Higher middle class people in Bangladesh started to know about equity only since the beginning of the eighties of the last century. Many investors came forward to invest in equities, though they were outmanoeuvred or cheated time and again by the stronger players or the crooks of the market. But they did not give up; they, instead, remained engaged with it, though with flexible strategy. Over time they came to know how to defend themselves in the adverse situation of the market.

The predators also did not give up. They were there in the market for easy prey.  The those investors who were not well informed and who did not know the very basics of stock market investment were the easy prey. Anywhere in the world the new entrants in the stock market pay the price of foolishness.

But for the experienced and informed investors also, the present problem is not the shortage of money or skill but the presence of or availability of good stocks in the market. Bangladesh market never had a large number of good stocks. Ironically, some blue chips of the past have now turned red chips, because of bad performances over the years. Many so-called good stocks got relegated to the over-the-counter market after years of non-performance. This also means that if the market is not continuously supplied with good stocks, the size and depth of the market can get squeezed.

Professionalism is now there in the market to some extent, but what investors feel is that the professionals also are failing them in picking appropriate stocks for them at the right prices.

One after another mutual fund is coming to the market with fresh fund. But there is a dearth of good stocks for these mutual funds to take a stake with their funds on a longer-term perspective. This situation can be overcome only by supplying the market with good stocks through initial public offerings (IPOs). But sufficient numbers of good IPO sellers are not coming to the market with their offers. Obviously, the potential IPOs are not finding that much incentive in the system.

The incentive of 10 per cent lower corporate income tax for the listed companies does not seem to be appealing enough for the good companies to opt for stock market listing. Had it acted as a strong incentive, by this time market would have got many, if not enough number of, good stocks. The corporate income tax for the listed companies should be further lowered sending the unwilling good companies a positive message that if they came to the stock market with listing they would receive incentives like a big cut in the corporate income tax. There is no better way to bring good companies into the market; attempts to compel them to do so through regulatory order did not work in the past and would not work now also. Only a voluntary decision by the good companies can make them coming to the market, and that voluntary decision will come when they see that there is real benefit in the system for them if they go public.

Many countries reduced all taxes, including corporate income tax, substantially just to remain competitive globally. High corporate tax does not necessarily mean high tax revenue for the government. At times, it goes the other way.

It is a fallacy that the higher the corporate income tax, the higher will be the revenue collection for government. This sounds true in theory only, while the reverse is true, in reality. The Finance Minister, as he said in a recent seminar, understood the need for a lower corporate income tax for the sake of helping the growth of the capital market.
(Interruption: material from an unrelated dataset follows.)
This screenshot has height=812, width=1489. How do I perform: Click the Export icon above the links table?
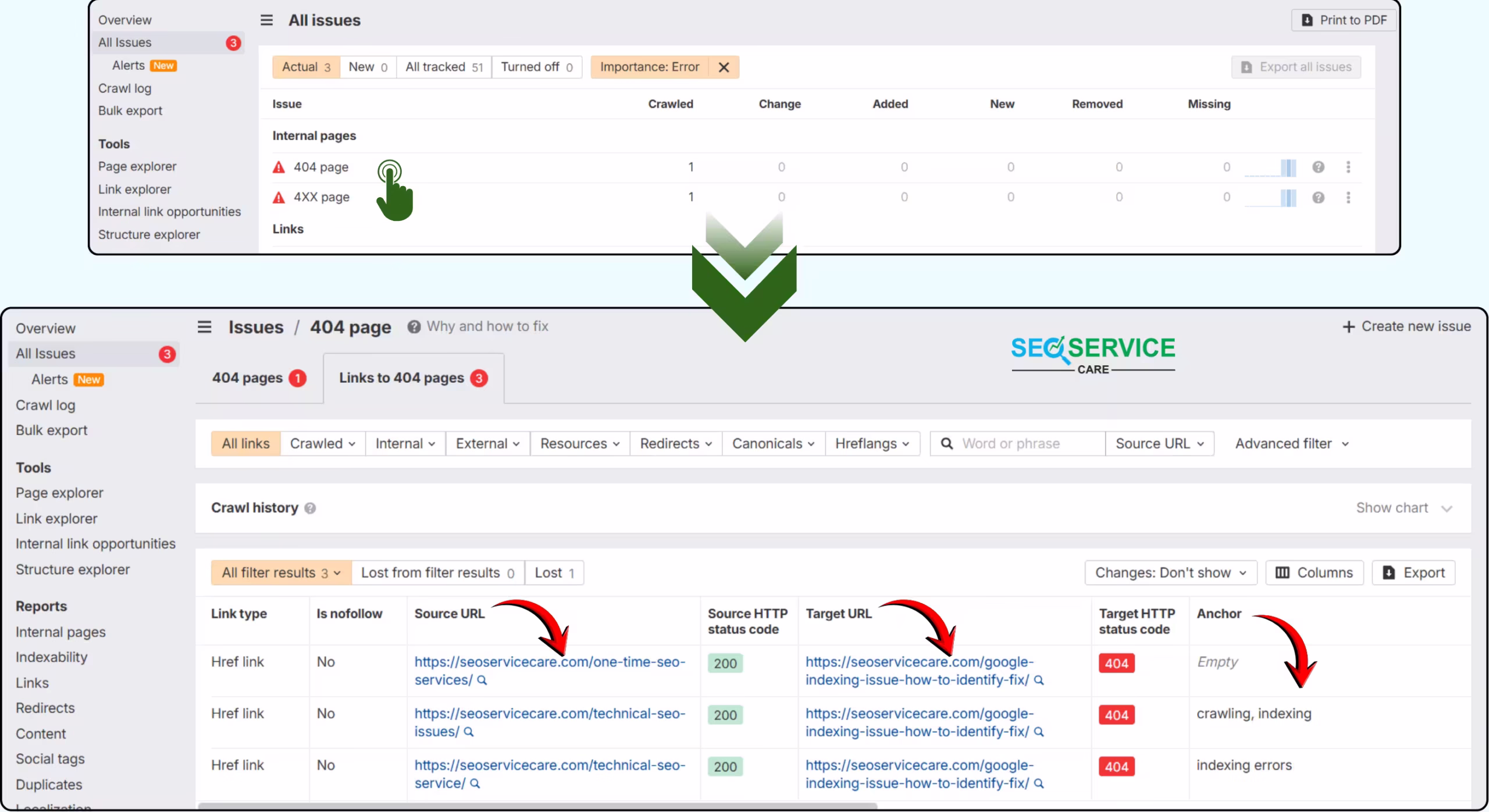(x=1390, y=572)
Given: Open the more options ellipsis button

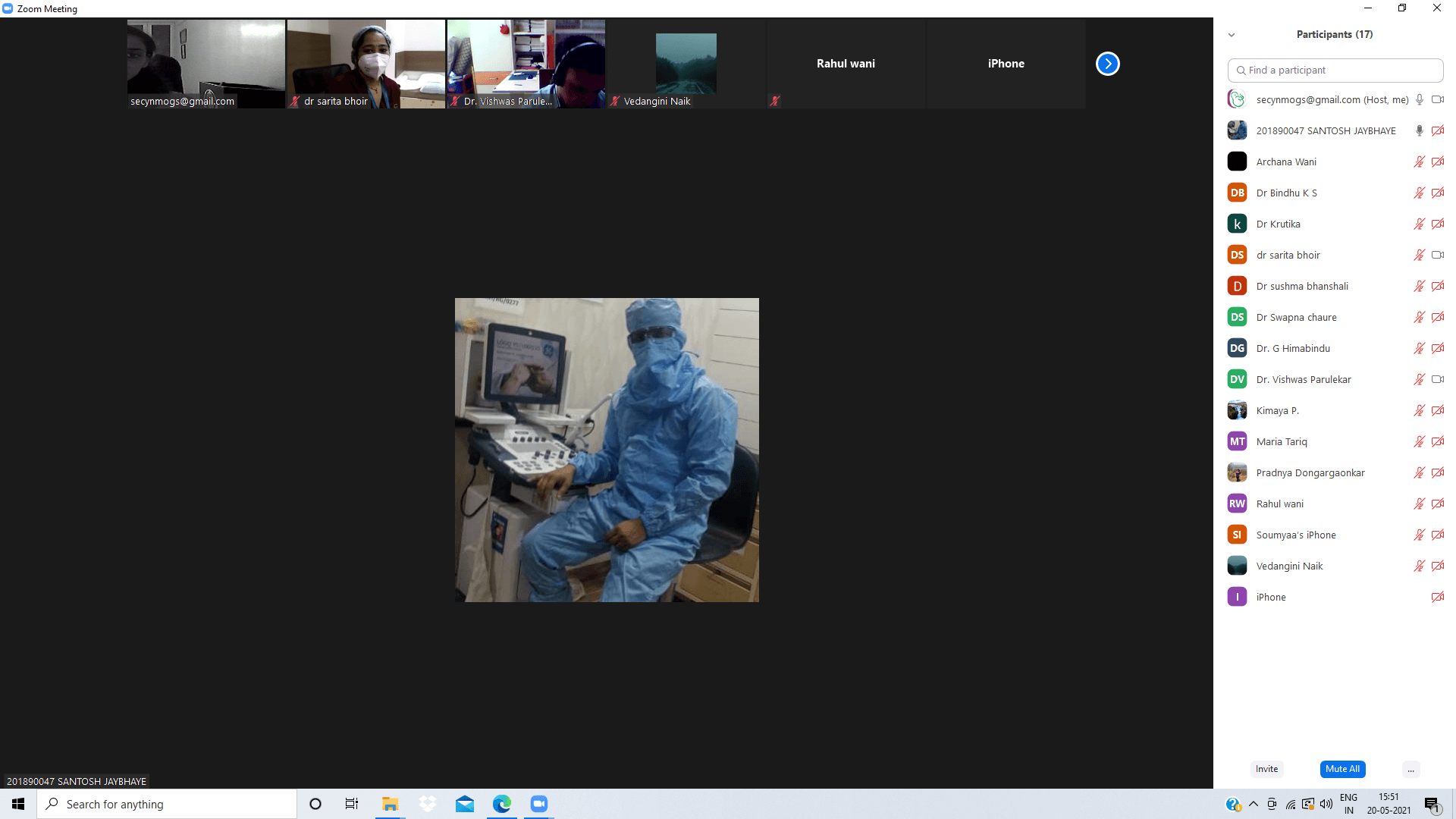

It was hoped that last year's finance bill would incorporate such a provision but that did not.

The investors want to see a lower rate of income tax for the listed companies. If the corporate income tax is lowered, the capacity of the listed companies to give dividend will go up. That will help the investors and also the government as it holds stakes in equities in some of the listed companies.

 

The writer is a Professor of Economics at the University of Dhaka.